Text block
I have never heard a pair of Stax but really want to. I have been reading a lot about Sigmas lately and they are exactly what I want, something that projects sound so it sounds like it is coming from in front of you. No matter what the sound stage on my headphones sounds like, it isn't realistic because it sounds like I am sitting in the middle of the stage and the instruments are around me. As cool as this sounds, it isn't like really being there. The Sigmas are earspeakers a la K1000's that angle the driver a ton. I wish I could get a listen to them, but I doubt that will happen anytime soon. I do need to try to listen to the K-1000's at the NY show though.

 

I've got supplies coming for a recable now. Going a little overboard I think, but it should be interesting. Look for some BR777 style results sometime next week.....

post #3797 of 10601
Quote:
Originally Posted by micmacmo View Post

Just curious, Armaegis. Do you think that vibration damping the cup is ineffective? (From my own experience, I found that plasticine in the baffles and getting a good seal with the pads made the most significant contribution to my sound quality.) 

 


I would say inefficient... dynamat is not really designed for absorbing pressure waves. It it meant for absorbing mechancial vibrations, which will thusly reduce the sound emanating from those vibrating surfaces. It primarily does so by converting vibrational energy into heat via shear (sort of like sliding) of the goop between the two layers (which is why you have to leave the foil there), but it also does so via simple mass loading since the heavier a body is, the less it wants to vibrate.

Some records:

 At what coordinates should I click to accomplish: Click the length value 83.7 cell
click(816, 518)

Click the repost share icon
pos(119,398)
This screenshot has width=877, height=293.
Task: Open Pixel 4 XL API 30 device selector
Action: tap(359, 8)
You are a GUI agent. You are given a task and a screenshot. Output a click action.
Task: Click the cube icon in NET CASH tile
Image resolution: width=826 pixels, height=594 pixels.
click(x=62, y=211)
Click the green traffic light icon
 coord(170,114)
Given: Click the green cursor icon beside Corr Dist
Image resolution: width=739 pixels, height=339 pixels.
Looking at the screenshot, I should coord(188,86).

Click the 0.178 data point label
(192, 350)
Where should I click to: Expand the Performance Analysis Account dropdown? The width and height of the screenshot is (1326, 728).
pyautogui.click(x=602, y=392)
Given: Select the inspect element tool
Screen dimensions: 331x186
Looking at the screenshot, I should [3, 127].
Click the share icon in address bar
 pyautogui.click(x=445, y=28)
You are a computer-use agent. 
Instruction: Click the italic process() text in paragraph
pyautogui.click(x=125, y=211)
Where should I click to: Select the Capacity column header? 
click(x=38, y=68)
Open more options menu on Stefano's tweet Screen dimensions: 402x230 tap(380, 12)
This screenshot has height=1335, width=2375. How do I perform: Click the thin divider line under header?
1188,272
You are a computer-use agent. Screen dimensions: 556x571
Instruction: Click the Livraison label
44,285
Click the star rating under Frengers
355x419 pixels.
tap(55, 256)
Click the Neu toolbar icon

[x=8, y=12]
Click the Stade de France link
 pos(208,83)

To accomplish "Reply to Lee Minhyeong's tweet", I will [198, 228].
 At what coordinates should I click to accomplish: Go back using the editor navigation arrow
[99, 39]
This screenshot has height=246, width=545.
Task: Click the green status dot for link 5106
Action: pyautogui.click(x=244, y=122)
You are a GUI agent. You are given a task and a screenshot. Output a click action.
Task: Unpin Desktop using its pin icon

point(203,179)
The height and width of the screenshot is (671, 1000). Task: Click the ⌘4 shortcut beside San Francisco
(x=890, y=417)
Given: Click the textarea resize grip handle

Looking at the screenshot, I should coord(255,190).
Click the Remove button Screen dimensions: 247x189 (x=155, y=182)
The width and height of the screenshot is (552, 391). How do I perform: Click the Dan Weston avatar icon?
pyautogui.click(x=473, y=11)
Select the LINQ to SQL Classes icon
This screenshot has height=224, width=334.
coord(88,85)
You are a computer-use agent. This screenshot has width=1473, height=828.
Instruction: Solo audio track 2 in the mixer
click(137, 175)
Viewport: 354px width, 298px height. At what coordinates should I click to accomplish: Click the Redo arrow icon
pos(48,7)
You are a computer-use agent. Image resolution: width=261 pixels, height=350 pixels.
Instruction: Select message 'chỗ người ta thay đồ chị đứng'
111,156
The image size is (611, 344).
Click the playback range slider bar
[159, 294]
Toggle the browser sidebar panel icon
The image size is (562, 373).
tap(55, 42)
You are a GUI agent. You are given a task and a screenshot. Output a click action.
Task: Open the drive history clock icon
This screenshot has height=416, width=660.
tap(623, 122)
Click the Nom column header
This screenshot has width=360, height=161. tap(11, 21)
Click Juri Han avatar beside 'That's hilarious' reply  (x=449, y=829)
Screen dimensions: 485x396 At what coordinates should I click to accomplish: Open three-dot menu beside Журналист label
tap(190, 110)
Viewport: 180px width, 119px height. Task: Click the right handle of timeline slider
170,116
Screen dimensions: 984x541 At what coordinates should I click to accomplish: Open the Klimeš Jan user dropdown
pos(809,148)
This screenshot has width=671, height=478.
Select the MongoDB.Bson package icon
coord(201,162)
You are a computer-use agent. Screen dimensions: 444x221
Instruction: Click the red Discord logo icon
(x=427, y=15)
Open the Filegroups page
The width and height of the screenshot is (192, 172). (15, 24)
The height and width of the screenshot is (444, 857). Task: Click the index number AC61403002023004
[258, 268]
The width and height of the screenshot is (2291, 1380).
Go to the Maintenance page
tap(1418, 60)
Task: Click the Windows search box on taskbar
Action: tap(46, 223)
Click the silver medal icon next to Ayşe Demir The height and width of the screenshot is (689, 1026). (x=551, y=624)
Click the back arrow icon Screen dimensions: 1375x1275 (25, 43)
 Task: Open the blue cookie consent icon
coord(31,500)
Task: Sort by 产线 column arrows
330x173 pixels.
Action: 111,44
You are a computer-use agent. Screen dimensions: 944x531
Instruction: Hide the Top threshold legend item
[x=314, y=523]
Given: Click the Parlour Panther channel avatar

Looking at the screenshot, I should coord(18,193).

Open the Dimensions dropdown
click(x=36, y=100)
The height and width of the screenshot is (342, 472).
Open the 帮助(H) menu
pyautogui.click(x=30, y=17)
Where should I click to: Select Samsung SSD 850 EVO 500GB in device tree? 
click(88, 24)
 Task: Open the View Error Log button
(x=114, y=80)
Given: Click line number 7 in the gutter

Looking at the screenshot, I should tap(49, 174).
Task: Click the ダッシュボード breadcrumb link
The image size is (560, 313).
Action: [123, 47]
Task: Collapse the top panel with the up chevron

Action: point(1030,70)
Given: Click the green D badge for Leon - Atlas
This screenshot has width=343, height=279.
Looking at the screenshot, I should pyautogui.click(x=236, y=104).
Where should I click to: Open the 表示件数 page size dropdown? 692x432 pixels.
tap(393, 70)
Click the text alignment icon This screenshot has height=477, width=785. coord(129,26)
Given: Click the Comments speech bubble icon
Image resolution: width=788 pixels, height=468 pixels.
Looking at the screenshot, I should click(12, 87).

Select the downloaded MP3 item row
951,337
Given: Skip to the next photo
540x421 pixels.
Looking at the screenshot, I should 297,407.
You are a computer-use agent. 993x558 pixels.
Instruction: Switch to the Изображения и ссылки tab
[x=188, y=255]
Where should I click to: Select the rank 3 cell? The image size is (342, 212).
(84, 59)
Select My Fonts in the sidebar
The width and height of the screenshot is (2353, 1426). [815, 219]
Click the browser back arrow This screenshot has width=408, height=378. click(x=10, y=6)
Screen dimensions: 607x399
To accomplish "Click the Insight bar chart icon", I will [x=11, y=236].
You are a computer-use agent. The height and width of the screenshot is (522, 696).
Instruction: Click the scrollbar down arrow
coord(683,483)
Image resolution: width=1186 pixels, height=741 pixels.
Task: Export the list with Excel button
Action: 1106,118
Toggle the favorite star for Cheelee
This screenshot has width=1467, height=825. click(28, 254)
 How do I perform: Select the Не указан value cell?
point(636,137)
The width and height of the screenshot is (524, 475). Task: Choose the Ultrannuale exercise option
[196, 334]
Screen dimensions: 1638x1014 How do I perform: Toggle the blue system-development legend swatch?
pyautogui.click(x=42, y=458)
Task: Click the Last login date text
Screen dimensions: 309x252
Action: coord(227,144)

What is asked
1. Duplicate the headphone forum post in full, word for word.
2. From the records, set down verbatim the lines beginning at the line that has "Click the green traffic light icon" and stopping after the line that has "Open more options".

Answers to the exercises
1.
I have never heard a pair of Stax but really want to. I have been reading a lot about Sigmas lately and they are exactly what I want, something that projects sound so it sounds like it is coming from in front of you. No matter what the sound stage on my headphones sounds like, it isn't realistic because it sounds like I am sitting in the middle of the stage and the instruments are around me. As cool as this sounds, it isn't like really being there. The Sigmas are earspeakers a la K1000's that angle the driver a ton. I wish I could get a listen to them, but I doubt that will happen anytime soon. I do need to try to listen to the K-1000's at the NY show though.

 

I've got supplies coming for a recable now. Going a little overboard I think, but it should be interesting. Look for some BR777 style results sometime next week.....

post #3797 of 10601
Quote:
Originally Posted by micmacmo View Post

Just curious, Armaegis. Do you think that vibration damping the cup is ineffective? (From my own experience, I found that plasticine in the baffles and getting a good seal with the pads made the most significant contribution to my sound quality.) 

 


I would say inefficient... dynamat is not really designed for absorbing pressure waves. It it meant for absorbing mechancial vibrations, which will thusly reduce the sound emanating from those vibrating surfaces. It primarily does so by converting vibrational energy into heat via shear (sort of like sliding) of the goop between the two layers (which is why you have to leave the foil there), but it also does so via simple mass loading since the heavier a body is, the less it wants to vibrate.

2.
Click the green traffic light icon
 coord(170,114)
Given: Click the green cursor icon beside Corr Dist
Image resolution: width=739 pixels, height=339 pixels.
Looking at the screenshot, I should coord(188,86).

Click the 0.178 data point label
(192, 350)
Where should I click to: Expand the Performance Analysis Account dropdown? The width and height of the screenshot is (1326, 728).
pyautogui.click(x=602, y=392)
Given: Select the inspect element tool
Screen dimensions: 331x186
Looking at the screenshot, I should [3, 127].
Click the share icon in address bar
 pyautogui.click(x=445, y=28)
You are a computer-use agent. 
Instruction: Click the italic process() text in paragraph
pyautogui.click(x=125, y=211)
Where should I click to: Select the Capacity column header? 
click(x=38, y=68)
Open more options menu on Stefano's tweet Screen dimensions: 402x230 tap(380, 12)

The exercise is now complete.